Dataset entries ::

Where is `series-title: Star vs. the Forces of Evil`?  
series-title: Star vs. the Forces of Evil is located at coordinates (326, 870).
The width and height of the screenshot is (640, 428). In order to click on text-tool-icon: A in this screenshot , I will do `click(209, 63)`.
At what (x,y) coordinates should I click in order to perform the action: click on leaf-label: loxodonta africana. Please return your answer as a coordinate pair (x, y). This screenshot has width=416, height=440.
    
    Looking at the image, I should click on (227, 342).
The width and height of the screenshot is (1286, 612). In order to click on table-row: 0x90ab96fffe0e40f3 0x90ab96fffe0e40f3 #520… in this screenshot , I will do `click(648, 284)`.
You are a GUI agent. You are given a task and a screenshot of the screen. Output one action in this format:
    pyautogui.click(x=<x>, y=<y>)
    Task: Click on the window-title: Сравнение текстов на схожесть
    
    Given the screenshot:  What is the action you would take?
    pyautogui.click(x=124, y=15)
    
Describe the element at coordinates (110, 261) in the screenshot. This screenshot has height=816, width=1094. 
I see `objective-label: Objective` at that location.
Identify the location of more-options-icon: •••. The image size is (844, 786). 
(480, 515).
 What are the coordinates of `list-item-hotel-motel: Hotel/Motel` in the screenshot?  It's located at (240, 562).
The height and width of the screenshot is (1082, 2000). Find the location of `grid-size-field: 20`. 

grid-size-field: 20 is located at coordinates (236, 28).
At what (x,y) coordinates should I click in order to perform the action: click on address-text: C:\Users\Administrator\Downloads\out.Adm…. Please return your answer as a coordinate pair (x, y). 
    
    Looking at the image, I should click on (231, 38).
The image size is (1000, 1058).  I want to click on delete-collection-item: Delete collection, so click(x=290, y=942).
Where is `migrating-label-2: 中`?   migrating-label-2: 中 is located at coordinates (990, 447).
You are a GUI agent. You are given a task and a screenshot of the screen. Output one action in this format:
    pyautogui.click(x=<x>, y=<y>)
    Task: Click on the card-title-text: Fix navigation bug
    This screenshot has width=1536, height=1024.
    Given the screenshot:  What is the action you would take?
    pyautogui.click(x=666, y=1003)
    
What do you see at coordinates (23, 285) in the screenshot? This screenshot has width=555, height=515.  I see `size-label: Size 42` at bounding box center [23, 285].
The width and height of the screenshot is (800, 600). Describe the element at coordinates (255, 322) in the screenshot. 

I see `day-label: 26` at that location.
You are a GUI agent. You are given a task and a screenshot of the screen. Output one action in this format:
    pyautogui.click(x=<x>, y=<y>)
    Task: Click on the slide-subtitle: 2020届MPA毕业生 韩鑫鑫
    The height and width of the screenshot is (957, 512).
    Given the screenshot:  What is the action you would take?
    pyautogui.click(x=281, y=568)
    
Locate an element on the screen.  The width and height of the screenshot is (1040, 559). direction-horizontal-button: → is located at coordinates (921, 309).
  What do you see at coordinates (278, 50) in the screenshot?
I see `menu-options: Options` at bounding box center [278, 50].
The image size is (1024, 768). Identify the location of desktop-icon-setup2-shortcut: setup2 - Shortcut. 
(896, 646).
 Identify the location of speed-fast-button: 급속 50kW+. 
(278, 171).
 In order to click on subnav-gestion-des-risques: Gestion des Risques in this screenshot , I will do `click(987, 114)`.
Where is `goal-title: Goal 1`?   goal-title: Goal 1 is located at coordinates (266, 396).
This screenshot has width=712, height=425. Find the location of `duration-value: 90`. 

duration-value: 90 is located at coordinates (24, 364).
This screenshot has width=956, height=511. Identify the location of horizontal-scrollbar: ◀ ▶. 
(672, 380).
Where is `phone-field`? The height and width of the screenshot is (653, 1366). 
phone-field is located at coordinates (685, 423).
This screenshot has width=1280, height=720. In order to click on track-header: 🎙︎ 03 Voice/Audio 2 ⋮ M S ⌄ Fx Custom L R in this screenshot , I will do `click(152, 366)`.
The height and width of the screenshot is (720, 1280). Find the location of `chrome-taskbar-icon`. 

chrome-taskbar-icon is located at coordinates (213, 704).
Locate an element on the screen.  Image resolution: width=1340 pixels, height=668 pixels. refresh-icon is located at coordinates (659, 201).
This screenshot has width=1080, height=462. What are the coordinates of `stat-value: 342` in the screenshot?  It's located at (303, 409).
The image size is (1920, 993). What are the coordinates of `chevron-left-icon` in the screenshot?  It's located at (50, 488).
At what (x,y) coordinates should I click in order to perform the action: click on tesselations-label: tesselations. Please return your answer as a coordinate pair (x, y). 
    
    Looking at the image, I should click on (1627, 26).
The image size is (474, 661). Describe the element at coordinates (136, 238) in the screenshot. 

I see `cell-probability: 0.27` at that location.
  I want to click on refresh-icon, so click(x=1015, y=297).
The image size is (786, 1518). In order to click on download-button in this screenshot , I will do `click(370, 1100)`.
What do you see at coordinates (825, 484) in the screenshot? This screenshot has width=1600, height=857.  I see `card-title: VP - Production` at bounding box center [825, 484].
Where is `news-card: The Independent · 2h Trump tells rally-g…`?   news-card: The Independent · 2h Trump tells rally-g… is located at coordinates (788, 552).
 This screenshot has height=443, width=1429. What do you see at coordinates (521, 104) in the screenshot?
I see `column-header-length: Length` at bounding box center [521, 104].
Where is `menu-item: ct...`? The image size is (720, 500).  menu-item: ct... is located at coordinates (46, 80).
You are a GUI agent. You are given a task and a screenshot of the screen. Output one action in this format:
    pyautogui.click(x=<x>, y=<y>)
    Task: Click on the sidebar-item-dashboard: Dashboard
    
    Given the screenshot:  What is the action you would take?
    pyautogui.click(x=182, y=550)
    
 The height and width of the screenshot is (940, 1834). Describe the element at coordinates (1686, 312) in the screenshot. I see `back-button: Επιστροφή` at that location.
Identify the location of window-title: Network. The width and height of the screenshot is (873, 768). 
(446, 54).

Exercise :: Could you copy out all of the rows above word for word, keeping every line unchanged?

Response to the task ::
Where is `series-title: Star vs. the Forces of Evil`?  
series-title: Star vs. the Forces of Evil is located at coordinates (326, 870).
The width and height of the screenshot is (640, 428). In order to click on text-tool-icon: A in this screenshot , I will do `click(209, 63)`.
At what (x,y) coordinates should I click in order to perform the action: click on leaf-label: loxodonta africana. Please return your answer as a coordinate pair (x, y). This screenshot has width=416, height=440.
    
    Looking at the image, I should click on (227, 342).
The width and height of the screenshot is (1286, 612). In order to click on table-row: 0x90ab96fffe0e40f3 0x90ab96fffe0e40f3 #520… in this screenshot , I will do `click(648, 284)`.
You are a GUI agent. You are given a task and a screenshot of the screen. Output one action in this format:
    pyautogui.click(x=<x>, y=<y>)
    Task: Click on the window-title: Сравнение текстов на схожесть
    
    Given the screenshot:  What is the action you would take?
    pyautogui.click(x=124, y=15)
    
Describe the element at coordinates (110, 261) in the screenshot. This screenshot has height=816, width=1094. 
I see `objective-label: Objective` at that location.
Identify the location of more-options-icon: •••. The image size is (844, 786). 
(480, 515).
 What are the coordinates of `list-item-hotel-motel: Hotel/Motel` in the screenshot?  It's located at (240, 562).
The height and width of the screenshot is (1082, 2000). Find the location of `grid-size-field: 20`. 

grid-size-field: 20 is located at coordinates (236, 28).
At what (x,y) coordinates should I click in order to perform the action: click on address-text: C:\Users\Administrator\Downloads\out.Adm…. Please return your answer as a coordinate pair (x, y). 
    
    Looking at the image, I should click on (231, 38).
The image size is (1000, 1058).  I want to click on delete-collection-item: Delete collection, so click(x=290, y=942).
Where is `migrating-label-2: 中`?   migrating-label-2: 中 is located at coordinates (990, 447).
You are a GUI agent. You are given a task and a screenshot of the screen. Output one action in this format:
    pyautogui.click(x=<x>, y=<y>)
    Task: Click on the card-title-text: Fix navigation bug
    This screenshot has width=1536, height=1024.
    Given the screenshot:  What is the action you would take?
    pyautogui.click(x=666, y=1003)
    
What do you see at coordinates (23, 285) in the screenshot? This screenshot has width=555, height=515.  I see `size-label: Size 42` at bounding box center [23, 285].
The width and height of the screenshot is (800, 600). Describe the element at coordinates (255, 322) in the screenshot. 

I see `day-label: 26` at that location.
You are a GUI agent. You are given a task and a screenshot of the screen. Output one action in this format:
    pyautogui.click(x=<x>, y=<y>)
    Task: Click on the slide-subtitle: 2020届MPA毕业生 韩鑫鑫
    The height and width of the screenshot is (957, 512).
    Given the screenshot:  What is the action you would take?
    pyautogui.click(x=281, y=568)
    
Locate an element on the screen.  The width and height of the screenshot is (1040, 559). direction-horizontal-button: → is located at coordinates (921, 309).
  What do you see at coordinates (278, 50) in the screenshot?
I see `menu-options: Options` at bounding box center [278, 50].
The image size is (1024, 768). Identify the location of desktop-icon-setup2-shortcut: setup2 - Shortcut. 
(896, 646).
 Identify the location of speed-fast-button: 급속 50kW+. 
(278, 171).
 In order to click on subnav-gestion-des-risques: Gestion des Risques in this screenshot , I will do `click(987, 114)`.
Where is `goal-title: Goal 1`?   goal-title: Goal 1 is located at coordinates (266, 396).
This screenshot has width=712, height=425. Find the location of `duration-value: 90`. 

duration-value: 90 is located at coordinates (24, 364).
This screenshot has width=956, height=511. Identify the location of horizontal-scrollbar: ◀ ▶. 
(672, 380).
Where is `phone-field`? The height and width of the screenshot is (653, 1366). 
phone-field is located at coordinates (685, 423).
This screenshot has width=1280, height=720. In order to click on track-header: 🎙︎ 03 Voice/Audio 2 ⋮ M S ⌄ Fx Custom L R in this screenshot , I will do `click(152, 366)`.
The height and width of the screenshot is (720, 1280). Find the location of `chrome-taskbar-icon`. 

chrome-taskbar-icon is located at coordinates (213, 704).
Locate an element on the screen.  Image resolution: width=1340 pixels, height=668 pixels. refresh-icon is located at coordinates (659, 201).
This screenshot has width=1080, height=462. What are the coordinates of `stat-value: 342` in the screenshot?  It's located at (303, 409).
The image size is (1920, 993). What are the coordinates of `chevron-left-icon` in the screenshot?  It's located at (50, 488).
At what (x,y) coordinates should I click in order to perform the action: click on tesselations-label: tesselations. Please return your answer as a coordinate pair (x, y). 
    
    Looking at the image, I should click on (1627, 26).
The image size is (474, 661). Describe the element at coordinates (136, 238) in the screenshot. 

I see `cell-probability: 0.27` at that location.
  I want to click on refresh-icon, so click(x=1015, y=297).
The image size is (786, 1518). In order to click on download-button in this screenshot , I will do `click(370, 1100)`.
What do you see at coordinates (825, 484) in the screenshot? This screenshot has width=1600, height=857.  I see `card-title: VP - Production` at bounding box center [825, 484].
Where is `news-card: The Independent · 2h Trump tells rally-g…`?   news-card: The Independent · 2h Trump tells rally-g… is located at coordinates (788, 552).
 This screenshot has height=443, width=1429. What do you see at coordinates (521, 104) in the screenshot?
I see `column-header-length: Length` at bounding box center [521, 104].
Where is `menu-item: ct...`? The image size is (720, 500).  menu-item: ct... is located at coordinates (46, 80).
You are a GUI agent. You are given a task and a screenshot of the screen. Output one action in this format:
    pyautogui.click(x=<x>, y=<y>)
    Task: Click on the sidebar-item-dashboard: Dashboard
    
    Given the screenshot:  What is the action you would take?
    pyautogui.click(x=182, y=550)
    
 The height and width of the screenshot is (940, 1834). Describe the element at coordinates (1686, 312) in the screenshot. I see `back-button: Επιστροφή` at that location.
Identify the location of window-title: Network. The width and height of the screenshot is (873, 768). 
(446, 54).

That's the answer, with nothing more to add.